Copy the entries that follow, exactly and completely.

Dataset records Start Marker

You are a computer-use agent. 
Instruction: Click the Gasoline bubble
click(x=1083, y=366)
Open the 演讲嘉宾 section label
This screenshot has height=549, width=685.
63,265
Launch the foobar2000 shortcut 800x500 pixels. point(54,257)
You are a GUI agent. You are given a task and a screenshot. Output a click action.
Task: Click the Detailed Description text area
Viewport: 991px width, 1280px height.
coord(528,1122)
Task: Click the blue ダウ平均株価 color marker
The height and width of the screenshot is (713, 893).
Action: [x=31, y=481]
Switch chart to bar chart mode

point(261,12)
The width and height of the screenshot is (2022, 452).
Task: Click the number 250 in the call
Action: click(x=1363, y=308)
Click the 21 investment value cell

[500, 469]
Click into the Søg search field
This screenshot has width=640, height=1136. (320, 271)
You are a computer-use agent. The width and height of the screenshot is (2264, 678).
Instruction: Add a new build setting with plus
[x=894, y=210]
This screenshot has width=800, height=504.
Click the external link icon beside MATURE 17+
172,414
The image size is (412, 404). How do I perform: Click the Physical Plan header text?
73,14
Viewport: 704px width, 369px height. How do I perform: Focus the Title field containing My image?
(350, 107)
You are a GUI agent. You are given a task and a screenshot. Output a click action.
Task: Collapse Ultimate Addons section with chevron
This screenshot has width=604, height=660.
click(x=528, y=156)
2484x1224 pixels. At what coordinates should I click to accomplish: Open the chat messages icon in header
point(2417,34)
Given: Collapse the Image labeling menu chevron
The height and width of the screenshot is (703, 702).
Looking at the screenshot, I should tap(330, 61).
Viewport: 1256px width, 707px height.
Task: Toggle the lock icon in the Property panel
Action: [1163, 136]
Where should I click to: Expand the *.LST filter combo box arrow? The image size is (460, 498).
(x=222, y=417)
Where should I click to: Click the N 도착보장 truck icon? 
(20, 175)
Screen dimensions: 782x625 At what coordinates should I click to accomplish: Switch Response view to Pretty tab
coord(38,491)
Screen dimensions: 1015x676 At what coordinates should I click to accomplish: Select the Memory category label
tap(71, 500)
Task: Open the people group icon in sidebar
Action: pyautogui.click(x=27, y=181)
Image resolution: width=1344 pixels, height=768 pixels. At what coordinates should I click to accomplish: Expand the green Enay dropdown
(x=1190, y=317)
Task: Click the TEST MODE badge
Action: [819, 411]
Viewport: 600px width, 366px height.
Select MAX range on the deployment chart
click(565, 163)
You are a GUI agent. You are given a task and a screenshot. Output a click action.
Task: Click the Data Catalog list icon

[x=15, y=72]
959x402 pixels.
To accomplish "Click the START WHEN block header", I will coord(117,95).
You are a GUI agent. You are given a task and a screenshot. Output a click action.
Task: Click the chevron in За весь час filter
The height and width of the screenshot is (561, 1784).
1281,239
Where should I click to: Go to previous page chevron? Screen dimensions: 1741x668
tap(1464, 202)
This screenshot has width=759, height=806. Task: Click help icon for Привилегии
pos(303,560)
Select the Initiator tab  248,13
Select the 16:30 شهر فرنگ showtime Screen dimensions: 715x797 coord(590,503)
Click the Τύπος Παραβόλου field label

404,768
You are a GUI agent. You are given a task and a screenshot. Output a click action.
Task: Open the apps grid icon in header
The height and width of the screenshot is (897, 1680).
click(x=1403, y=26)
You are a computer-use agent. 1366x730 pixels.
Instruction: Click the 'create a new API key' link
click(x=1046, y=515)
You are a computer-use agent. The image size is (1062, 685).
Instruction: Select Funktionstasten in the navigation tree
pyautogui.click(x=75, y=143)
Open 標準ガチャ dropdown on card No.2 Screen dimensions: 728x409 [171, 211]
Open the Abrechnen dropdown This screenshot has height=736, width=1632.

Dataset records End Marker

> **Output for this task**:
You are a computer-use agent. 
Instruction: Click the Gasoline bubble
click(x=1083, y=366)
Open the 演讲嘉宾 section label
This screenshot has height=549, width=685.
63,265
Launch the foobar2000 shortcut 800x500 pixels. point(54,257)
You are a GUI agent. You are given a task and a screenshot. Output a click action.
Task: Click the Detailed Description text area
Viewport: 991px width, 1280px height.
coord(528,1122)
Task: Click the blue ダウ平均株価 color marker
The height and width of the screenshot is (713, 893).
Action: [x=31, y=481]
Switch chart to bar chart mode

point(261,12)
The width and height of the screenshot is (2022, 452).
Task: Click the number 250 in the call
Action: click(x=1363, y=308)
Click the 21 investment value cell

[500, 469]
Click into the Søg search field
This screenshot has width=640, height=1136. (320, 271)
You are a computer-use agent. The width and height of the screenshot is (2264, 678).
Instruction: Add a new build setting with plus
[x=894, y=210]
This screenshot has width=800, height=504.
Click the external link icon beside MATURE 17+
172,414
The image size is (412, 404). How do I perform: Click the Physical Plan header text?
73,14
Viewport: 704px width, 369px height. How do I perform: Focus the Title field containing My image?
(350, 107)
You are a GUI agent. You are given a task and a screenshot. Output a click action.
Task: Collapse Ultimate Addons section with chevron
This screenshot has width=604, height=660.
click(x=528, y=156)
2484x1224 pixels. At what coordinates should I click to accomplish: Open the chat messages icon in header
point(2417,34)
Given: Collapse the Image labeling menu chevron
The height and width of the screenshot is (703, 702).
Looking at the screenshot, I should tap(330, 61).
Viewport: 1256px width, 707px height.
Task: Toggle the lock icon in the Property panel
Action: [1163, 136]
Where should I click to: Expand the *.LST filter combo box arrow? The image size is (460, 498).
(x=222, y=417)
Where should I click to: Click the N 도착보장 truck icon? 
(20, 175)
Screen dimensions: 782x625 At what coordinates should I click to accomplish: Switch Response view to Pretty tab
coord(38,491)
Screen dimensions: 1015x676 At what coordinates should I click to accomplish: Select the Memory category label
tap(71, 500)
Task: Open the people group icon in sidebar
Action: pyautogui.click(x=27, y=181)
Image resolution: width=1344 pixels, height=768 pixels. At what coordinates should I click to accomplish: Expand the green Enay dropdown
(x=1190, y=317)
Task: Click the TEST MODE badge
Action: [819, 411]
Viewport: 600px width, 366px height.
Select MAX range on the deployment chart
click(565, 163)
You are a GUI agent. You are given a task and a screenshot. Output a click action.
Task: Click the Data Catalog list icon

[x=15, y=72]
959x402 pixels.
To accomplish "Click the START WHEN block header", I will coord(117,95).
You are a GUI agent. You are given a task and a screenshot. Output a click action.
Task: Click the chevron in За весь час filter
The height and width of the screenshot is (561, 1784).
1281,239
Where should I click to: Go to previous page chevron? Screen dimensions: 1741x668
tap(1464, 202)
This screenshot has width=759, height=806. Task: Click help icon for Привилегии
pos(303,560)
Select the Initiator tab  248,13
Select the 16:30 شهر فرنگ showtime Screen dimensions: 715x797 coord(590,503)
Click the Τύπος Παραβόλου field label

404,768
You are a GUI agent. You are given a task and a screenshot. Output a click action.
Task: Open the apps grid icon in header
The height and width of the screenshot is (897, 1680).
click(x=1403, y=26)
You are a computer-use agent. 1366x730 pixels.
Instruction: Click the 'create a new API key' link
click(x=1046, y=515)
You are a computer-use agent. The image size is (1062, 685).
Instruction: Select Funktionstasten in the navigation tree
pyautogui.click(x=75, y=143)
Open 標準ガチャ dropdown on card No.2 Screen dimensions: 728x409 [171, 211]
Open the Abrechnen dropdown This screenshot has height=736, width=1632.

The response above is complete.